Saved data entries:
>>>>

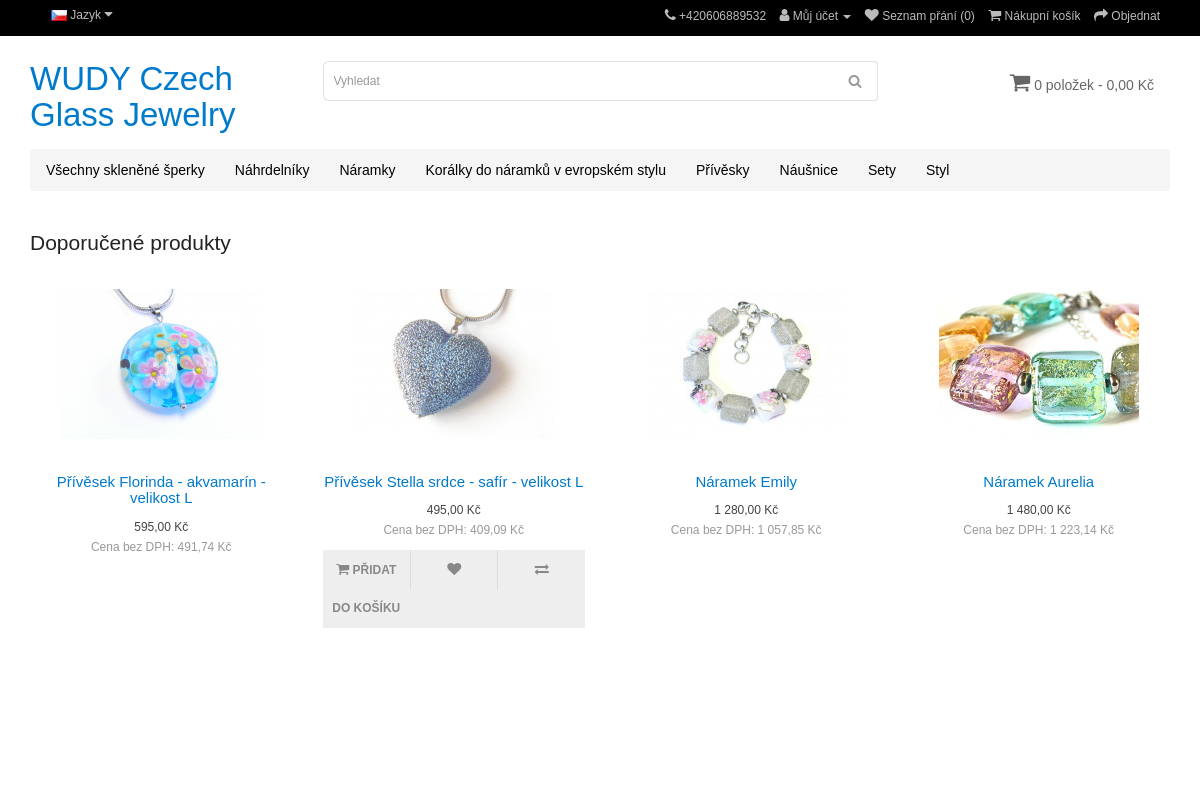Open the Seznam přání wishlist link

pyautogui.click(x=919, y=16)
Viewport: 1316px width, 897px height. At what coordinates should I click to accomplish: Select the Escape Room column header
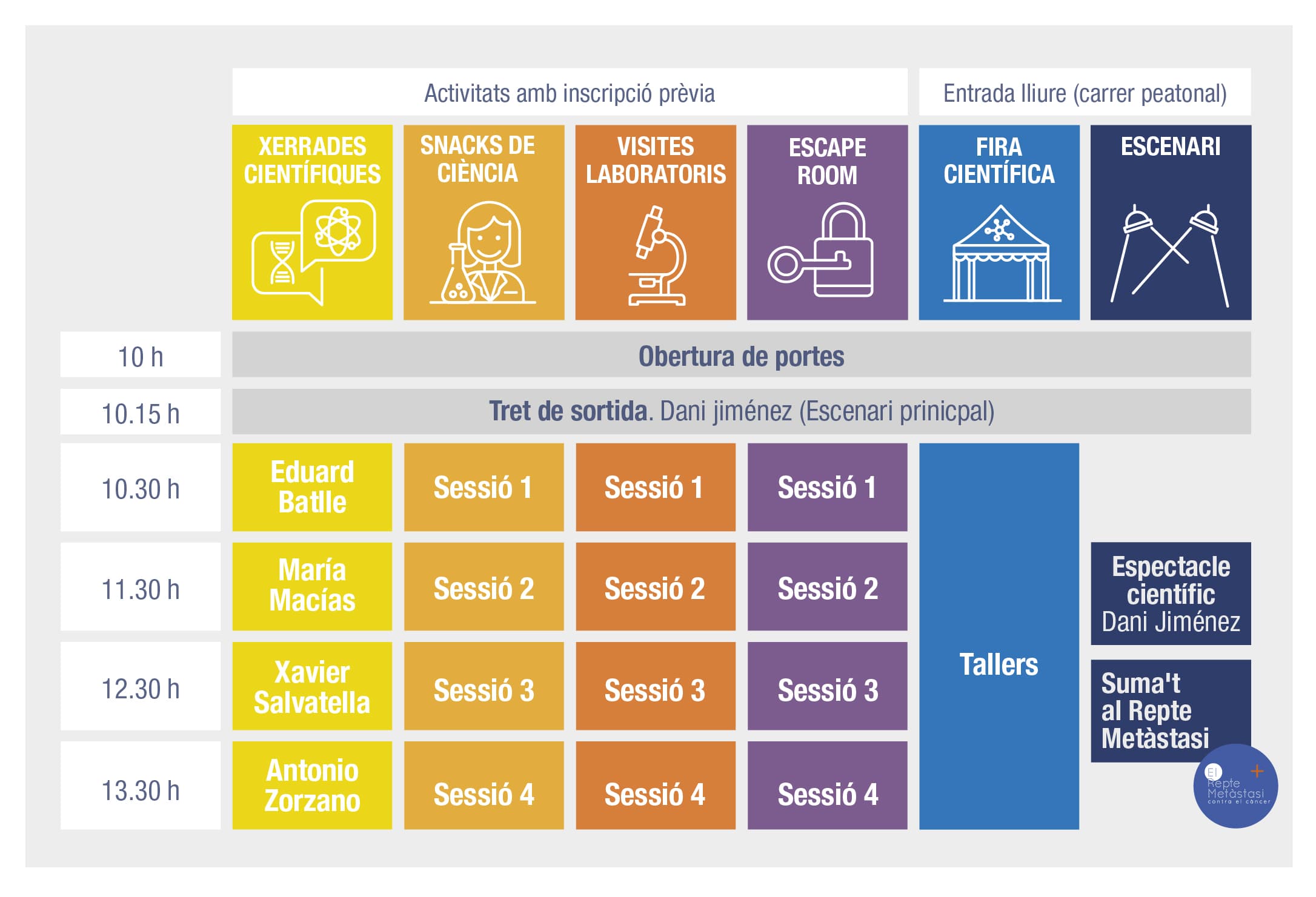click(827, 161)
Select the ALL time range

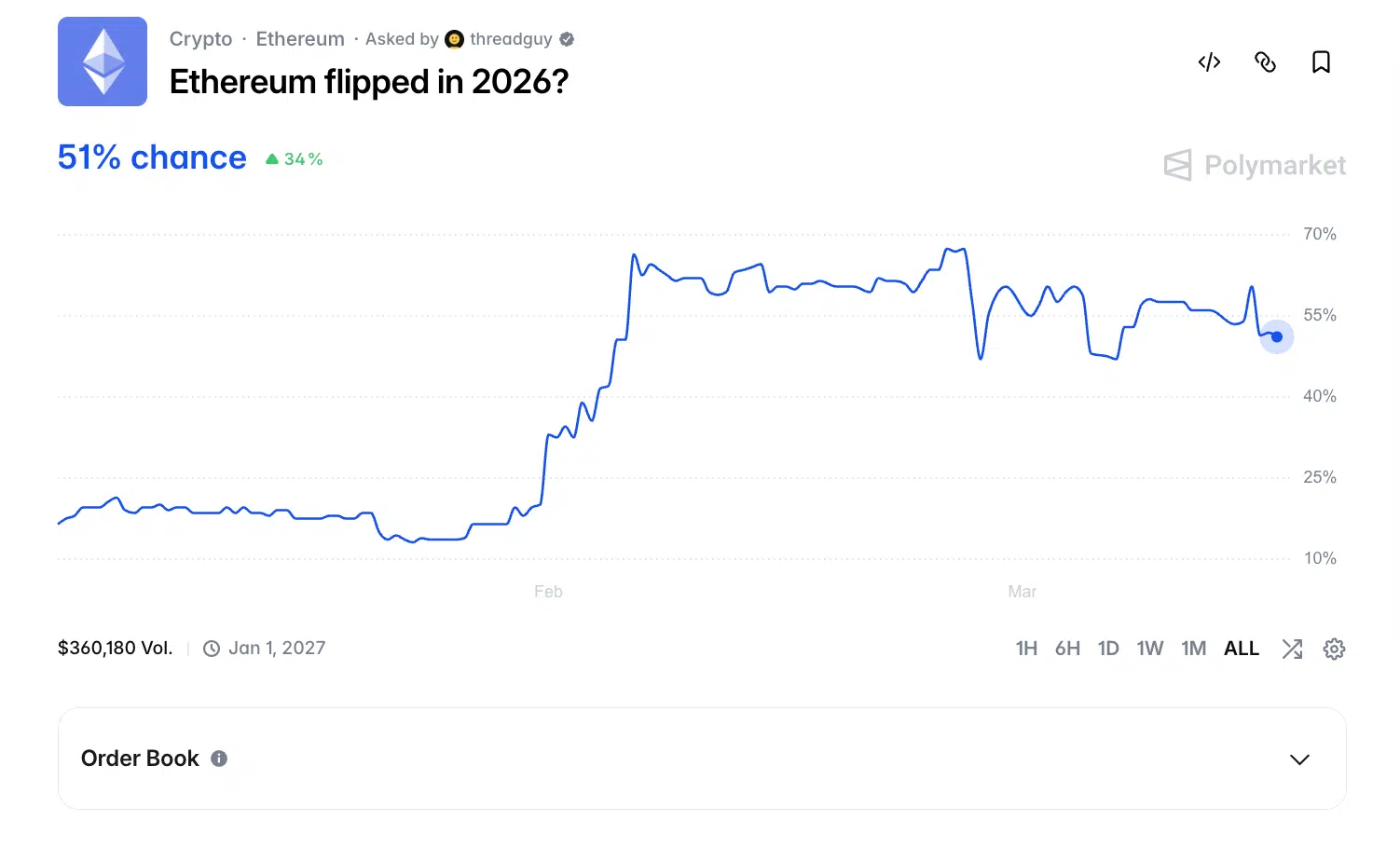coord(1242,649)
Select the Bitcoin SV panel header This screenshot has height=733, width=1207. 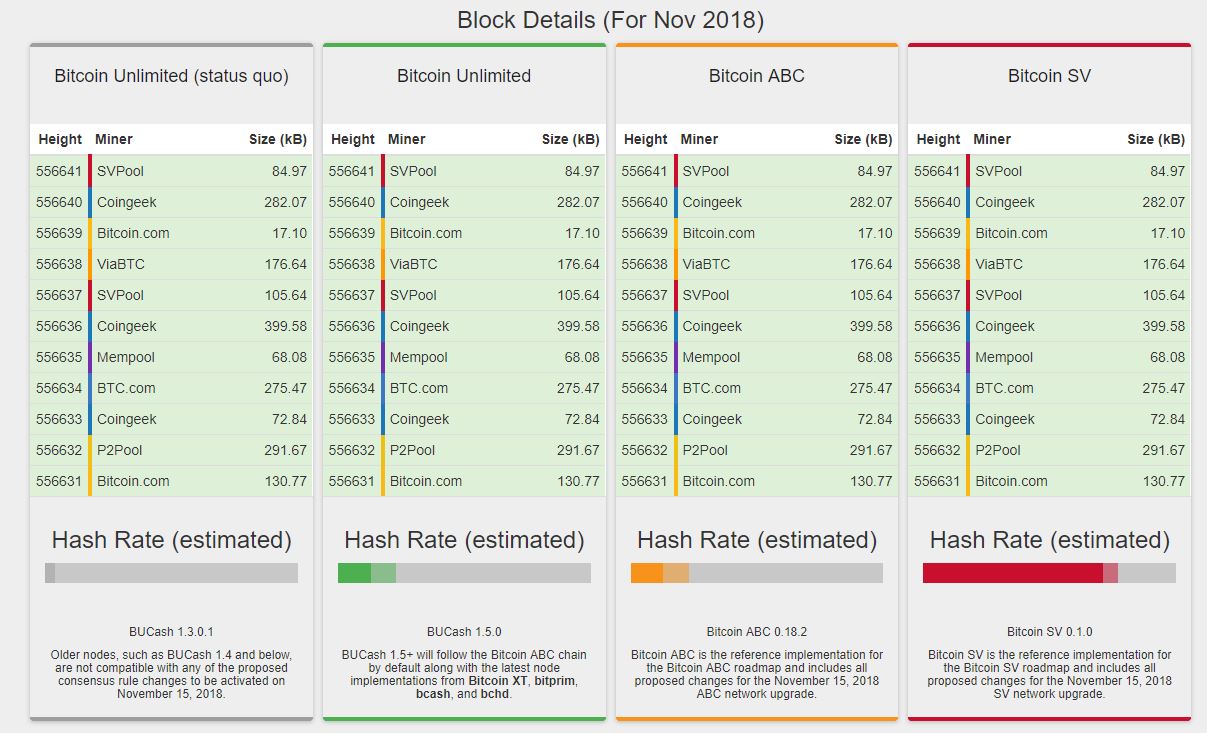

<<<<

* TASK GOAL:
Exactly the lines from the one containing "Viewport: 1316px width, 897px" through the end of the data above: repeat those, both ends included, and nothing else. Skip the pictures.

* TASK SOLUTION:
Viewport: 1316px width, 897px height. At what coordinates should I click to accomplish: Select the Escape Room column header
click(827, 161)
Select the ALL time range

coord(1242,649)
Select the Bitcoin SV panel header This screenshot has height=733, width=1207. 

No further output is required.